Alors que la transition vers une industrie bas carbone s’accélère à l’échelle planétaire, le Maroc tire son épingle du jeu. Un rapport du Partenariat Mission Possible (PMP), relayé par Reuters et Mining.com, révèle que le Royaume figure désormais parmi les principaux bénéficiaires des premiers grands flux de financements alloués aux matériaux décarbonés. Le pays capte une part notable d’un marché en pleine structuration, où 250 milliards de dollars ont déjà été engagés, même si ce montant reste loin des 1.600 milliards nécessaires pour enclencher une transformation industrielle globale.
Un rôle central dans le « nouvel hémisphère industriel »

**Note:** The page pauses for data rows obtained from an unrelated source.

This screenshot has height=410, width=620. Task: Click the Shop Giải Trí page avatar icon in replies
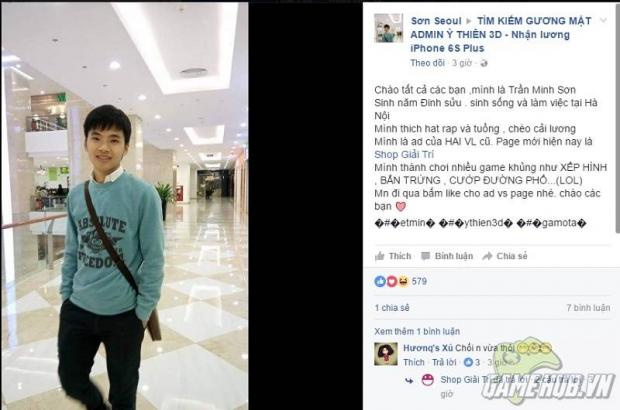(x=427, y=380)
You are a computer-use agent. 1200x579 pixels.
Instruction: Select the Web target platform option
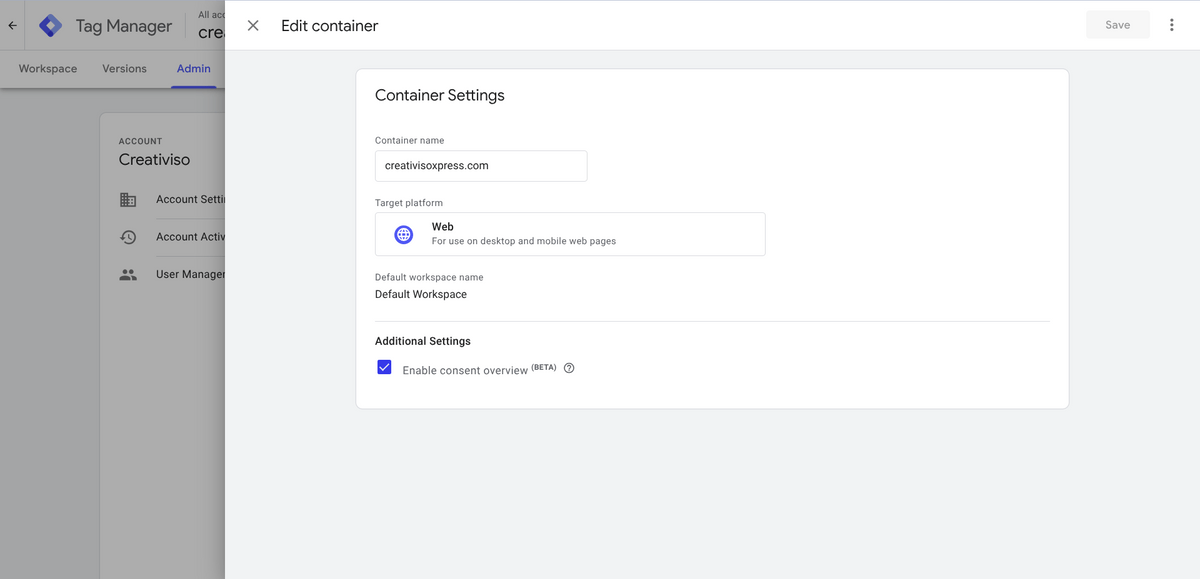click(570, 233)
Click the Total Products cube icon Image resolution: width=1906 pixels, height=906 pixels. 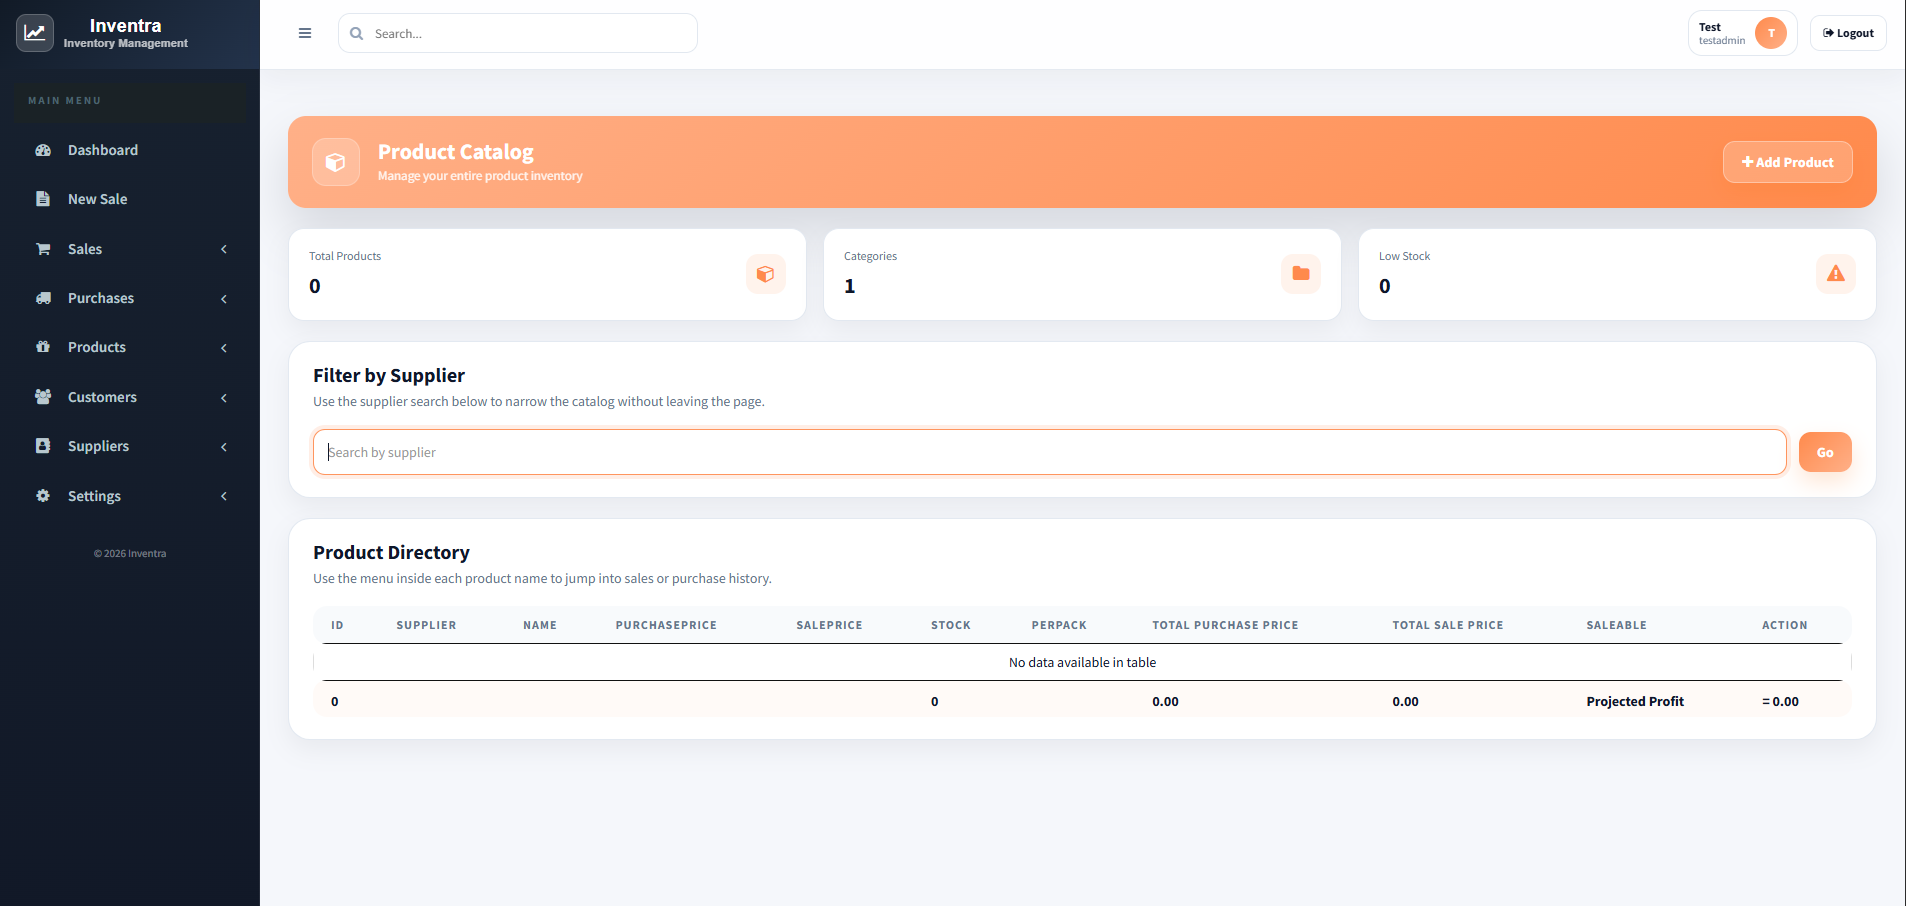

Le Maroc, aux côtés d’autres pays émergents comme l’Indonésie, fait partie de ce que le rapport qualifie de « nouvel hémisphère industriel mondial ». Ces États concentrent désormais près de 60 % de la chaîne d’investissement pour les projets encore en quête de financement. Un tournant stratégique qui reflète une bascule du pouvoir industriel, jusque-là dominé par les économies occidentales. À titre de comparaison, les États-Unis ne représentent que 18 % des projets futurs, l’Union européenne 10 %, et la Chine 6 %.
Ce rééquilibrage s’explique par des conditions énergétiques plus favorables : abondance d’électricité verte, stabilité des réseaux et coûts de production plus compétitifs. Des critères désormais décisifs pour l’implantation de nouvelles usines à haute intensité énergétique, selon Faustine Delasalle, directrice du PMP et membre de l’Accélérateur de Transition Industrielle (ATI), créé à la COP28 de Dubaï.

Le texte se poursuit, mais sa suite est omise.